Edward Sedacca, CEO of Magnolia Assisted Living, which runs Jed Prouty, said his company took over the operation of the facility in August 2022, a month before the incident, and has since made it a priority to enhance its staffing and training. “The staff we inherited was lacking in overall general knowledge,“ he said. “Magnolia has built an infrastructure well beyond that required under regulation to enable us to provide a higher level of care to all of our residents.”
Crawford Commons did not respond to requests for comment.
For Maine’s nursing homes, however, the response to similar incidents has been very different.
From 2020 to 2022, more than half of nursing homes in Maine received fines — 98 penalties in all, totaling nearly $700,000 — according to U.S. Centers for Medicare and Medicaid Services reports. These fines were imposed in response to a range of violations, including not following COVID-19 infection prevention protocol, making medication errors, not reporting unexpected deaths and failing to protect residents from harm.

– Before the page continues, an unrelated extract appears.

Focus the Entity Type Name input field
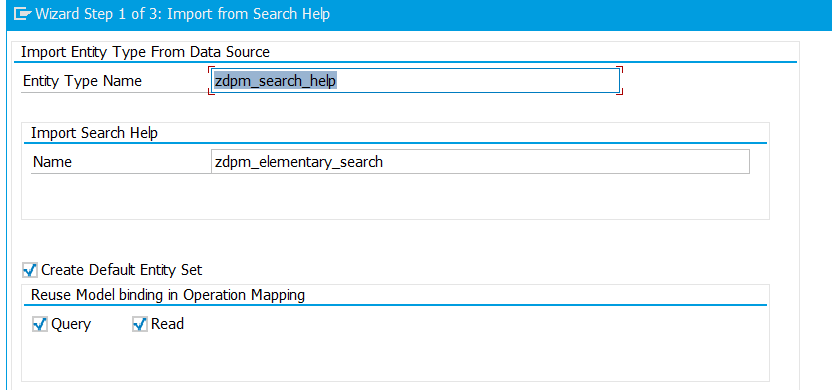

In 2020, for instance, an employee at Pinnacle Health & Rehab, a nursing home in Canton in western Maine, “lost it” when a resident became combative, according to CMS investigation records. The employee punched the resident, who ended up with a black eye and bruising around the eyebrow. CMS fined the facility $41,650.

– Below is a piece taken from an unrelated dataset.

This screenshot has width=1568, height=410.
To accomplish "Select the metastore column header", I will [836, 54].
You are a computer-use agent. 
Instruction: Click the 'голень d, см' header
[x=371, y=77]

A year later, a resident at Heritage Rehab and Living Center, a nursing home in central Maine, wandered off the premises at night using a walker and was found later by police by the side of a road in the rain. No one at the facility had noticed that the resident was missing, according to CMS investigation records. CMS fined the facility $71,243.

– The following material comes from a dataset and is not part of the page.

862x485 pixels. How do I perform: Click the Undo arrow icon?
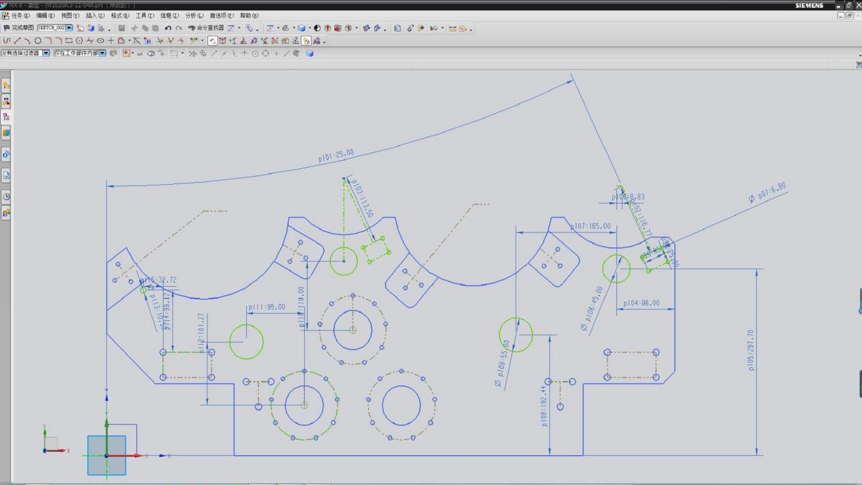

Ken Huhn, administrator of Pinnacle, said the employee was fired, and he made it clear that “that type of behavior would not be tolerated” at his facility.
Heritage did not respond to requests for comment.
Even without the involvement of CMS, which does not regulate assisted living facilities around the country, the health department has the power to adopt a tougher approach toward Level IV facilities. Under state regulations, for instance, it can impose a fine when an incident poses “a substantial probability of serious mental or physical harm to a resident.”
Long-term care advocates told the Monitor and ProPublica that under this standard, some of the egregious abuse and neglect incidents in recent years at Level IV facilities should have resulted in stiff sanctions.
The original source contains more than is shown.